A low-level solution: We could hash/freeze the requirements into the lock file and compare them when checking/acquiring the lock for changes? A more Airflow-focused solution: append/prepend the DAG run's ID (or any combination of identifiers) to the directory so it would create a new virtual env for every new combination. The obvious con being a possibly bloated local file system and the fact that new requirements wouldn't be picked up until a new DAG run.

Just spitballing here, since I'd like to hash these things out here before doing it in code :)

LennartKloppenburg avatar Oct 23 '23 15:10 LennartKloppenburg

Hey @LennartKloppenburg and @jlaneve , I see you advanced in the conversation and possibilities - I really like the way this is heading.

Following the caching suggestion by @LennartKloppenburg , what if we run pip freeze and check if the dependencies/versions given by the user in py_system_site_packages are already installed and only create the virtualenv if not? This may reduce a bit the concurrency issues, although it does not solve the problem if two processes start at the same time.

I also like having a "lock file" with the process's PID running pip install. Other processes could check for this file to see if the process with the given PID is running. If the file is empty or the PID it referred to does not relate to a "running" process, it would be safe for the new process to set its pid and try to run pip install. There will be edge cases, of course, but this could be a first step towards this idea.

@LennartKloppenburg @jlaneve What do you think could be a minimum concurrency solution handling for us to get this PR merged? We can always make follow-up PRs to improve the implementation.

Perhaps we could have one strategy to try to minimize concurrency issues & to document that if multiple worker processes are running in the same node, there may be concurrency issues. And that the current workaround for this is to either not use virtualenv_dir or to run them in separate nodes.

tatiana avatar Oct 24 '23 10:10 tatiana

Hey @LennartKloppenburg and @jlaneve , I see you advanced in the conversation and possibilities - I really like the way this is heading.

Following the caching suggestion by @LennartKloppenburg , what if we run pip freeze and check if the dependencies/versions given by the user in py_system_site_packages are already installed and only create the virtualenv if not? This may reduce a bit the concurrency issues, although it does not solve the problem if two processes start at the same time.

So you're suggesting to run pip freeze when an existing virtualenv is encountered to check if the requirements overlap? That sounds good! To keep things simple we could always just run pip install 'come what may' since pip is usually quite good at determining changes itself (especially with dependencies of dependencies, as pip freeze will yield everything, not just the top-level dependencies in py_system_site_packages) , but there'd be a bit of overhead of course. Perhaps the question is one of speed over completeness here?

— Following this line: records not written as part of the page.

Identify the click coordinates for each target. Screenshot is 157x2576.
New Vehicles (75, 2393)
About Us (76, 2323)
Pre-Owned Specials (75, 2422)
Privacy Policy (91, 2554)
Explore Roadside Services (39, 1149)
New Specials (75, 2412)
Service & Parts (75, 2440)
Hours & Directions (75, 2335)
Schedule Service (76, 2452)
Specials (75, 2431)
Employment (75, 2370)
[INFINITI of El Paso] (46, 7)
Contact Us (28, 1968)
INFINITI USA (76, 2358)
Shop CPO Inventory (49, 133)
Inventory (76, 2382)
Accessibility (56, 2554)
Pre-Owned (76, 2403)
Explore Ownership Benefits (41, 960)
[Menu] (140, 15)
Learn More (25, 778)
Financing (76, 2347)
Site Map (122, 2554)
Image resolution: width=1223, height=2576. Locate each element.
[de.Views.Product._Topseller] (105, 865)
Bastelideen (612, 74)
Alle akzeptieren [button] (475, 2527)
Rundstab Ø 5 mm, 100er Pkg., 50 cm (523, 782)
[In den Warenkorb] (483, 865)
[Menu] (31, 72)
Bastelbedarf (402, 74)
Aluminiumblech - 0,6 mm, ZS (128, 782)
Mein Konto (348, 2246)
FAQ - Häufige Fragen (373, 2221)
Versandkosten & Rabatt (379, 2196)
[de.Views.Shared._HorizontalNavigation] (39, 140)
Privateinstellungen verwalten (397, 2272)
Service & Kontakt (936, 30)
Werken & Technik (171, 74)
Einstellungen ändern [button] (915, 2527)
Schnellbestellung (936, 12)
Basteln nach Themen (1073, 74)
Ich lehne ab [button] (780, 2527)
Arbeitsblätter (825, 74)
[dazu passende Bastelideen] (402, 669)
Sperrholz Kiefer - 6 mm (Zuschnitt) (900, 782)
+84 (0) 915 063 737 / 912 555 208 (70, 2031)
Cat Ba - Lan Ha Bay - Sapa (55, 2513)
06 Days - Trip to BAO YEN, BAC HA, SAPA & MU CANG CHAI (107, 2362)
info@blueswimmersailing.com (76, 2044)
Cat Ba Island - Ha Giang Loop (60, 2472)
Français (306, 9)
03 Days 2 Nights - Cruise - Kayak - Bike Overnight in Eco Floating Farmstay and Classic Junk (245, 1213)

I also like having a "lock file" with the process's PID running pip install. Other processes could check for this file to see if the process with the given PID is running. If the file is empty or the PID it referred to does not relate to a "running" process, it would be safe for the new process to set its pid and try to run pip install. There will be edge cases, of course, but this could be a first step towards this idea.

That's great, the PID will help with possibly abandoned processes. Do task executions always get their own PID? And the plan then is to let every task run pip install rather than only do it once? This ties into the previous bit about the pip freeze suggestion! Just confirming :)

@LennartKloppenburg @jlaneve What do you think could be a minimum concurrency solution handling for us to get this PR merged? We can always make follow-up PRs to improve the implementation.

Perhaps we could have one strategy to try to minimize concurrency issues & to document that if multiple worker processes are running in the same node, there may be concurrency issues. And that the current workaround for this is to either not use virtualenv_dir or to run them in separate nodes.

Yep, as a new contributor I'd be happy to defer that kind of decision to you -- not sure how to assess the completeness of this feature and what is acceptable and what isn't :) Checking for the PID in the lockfile should already help and is a small patch on top of what we have now. I already did some work on the lockfile mechanism. If you agree, I can sync that work together with having a PID in there and perhaps the pip requirements?

LennartKloppenburg avatar Oct 26 '23 10:10 LennartKloppenburg

Hi @LennartKloppenburg!

So you're suggesting to run pip freeze when an existing virtualenv is encountered to check if the requirements overlap? That sounds good! To keep things simple, we could always just run pip install 'come what may' since pip is usually quite good at determining changes itself (especially with dependencies of dependencies, as pip freeze will yield everything, not just the top-level dependencies in py_system_site_packages) , but there'd be a bit of overhead of course. Perhaps the question is one of speed over completeness here?

+1 to always run pip install - feels the safest!

Checking for the PID in the lockfile should already help and is a small patch on top of what we have now. I already did some work on the lockfile mechanism. If you agree, I can sync that work together with having a PID in there and perhaps the pip requirements?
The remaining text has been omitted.